Ce gisement, le deuxième en terme de réserves de pétrole après Hassi Messaoud, étudié par Sonatrach et par British Petroleum (BP) est très fracturé. Pour maximiser ses réserves la gestion consiste en le maintien de la pression strictement, assurée par la réinjection de la « TOTALITE » du gaz associé produit, et un rajout de gaz d'appoint ramené d'ailleurs afin de maintenir la pression, et toute défaillance rendra irréversible la perte de pression, de la production et par voie de conséquence les réserves. Ces principes, fortement respecté et qui ont toujours guidé Sonatrach pour conserver les gisements, ont pour seul objectif de maximiser et optimiser les réserves. Il se trouve que depuis 2017 le management en place a préféré en défaire pour satisfaire une clientèle qui ne voulait pas du bien pour l'Algérie. Toute défaillance, remets en question le portefeuille des réserves de l'Algérie. Toute déviation par rapport au plan de développement et au schéma d'exploitation approuvé par Alnaft, représentant l'Etat propriétaire est condamnable.

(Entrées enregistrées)
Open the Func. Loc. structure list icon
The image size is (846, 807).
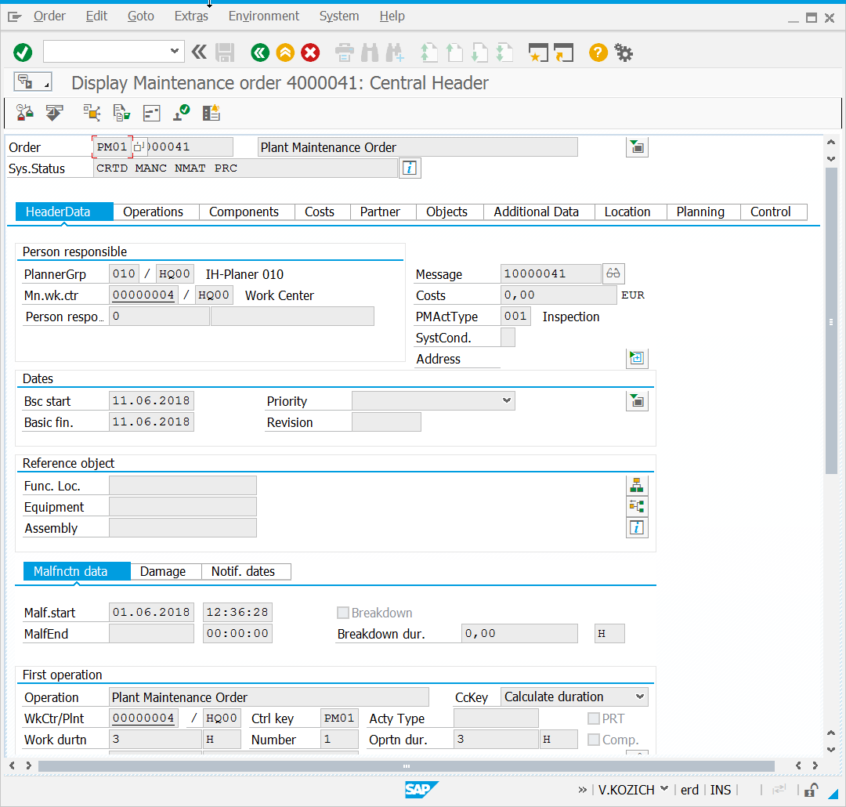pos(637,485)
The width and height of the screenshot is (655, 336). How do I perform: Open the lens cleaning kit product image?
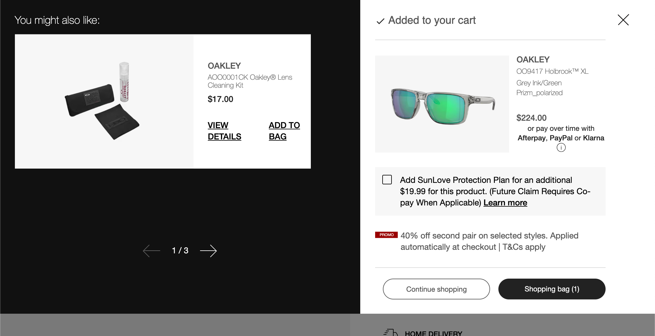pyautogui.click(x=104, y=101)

(EXERCICES À FAIRE):
**A)** D'après le passage sur le gisement pétrolier, quel gisement passe avant celui-ci pour les réserves de pétrole ?
**B)** Écrivez la suite du passage sur le gisement pétrolier, juste après sa dernière phrase.

(EXERCICES CORRIGÉS):
**A)** Hassi Messaoud.

**B)**
Conclusion

Une équipe d'inspecteurs de l'IGF en dépit du travail sérieux, consciencieux et plein de bonnes volontés, n'a pas l'expertise de vérifier l'historique des données de production et d'injection des gisements et d'étudier et de comprendre toutes les communications scientifiques internes à Sonatrach et ses consultants ainsi que les rapports transmis à Alnaft pour l'approbation et surtout les éléments de conservation des gisements. Par contre et tous les organes statutaires du secteur de l'énergie le reconnaissent qu'en 2016, cette forte croissance était le résultat des efforts propres du mastodonte sans investissements ni apport de partenaires. Pour rappel , en 2016 le prix moyen du baril était de 40 dollars/baril, aussi, Sonatrach avait assuré des recettes de l'ordre de 28 milliards de dollars, Sonatrach disposait d'une capacité additionnelle de production de 100 000 barils par jour, réduite à 1,08 millions de barils par jour du fait de la limitation et du respect du quota de l'OPEP, ceci avait démontré que Sonatrach avait bien les ressources humaines et naturelles pour assurer une croissance au pays sans aucun besoin d'amendement de la loi, avec son hypothétique éventuel apport.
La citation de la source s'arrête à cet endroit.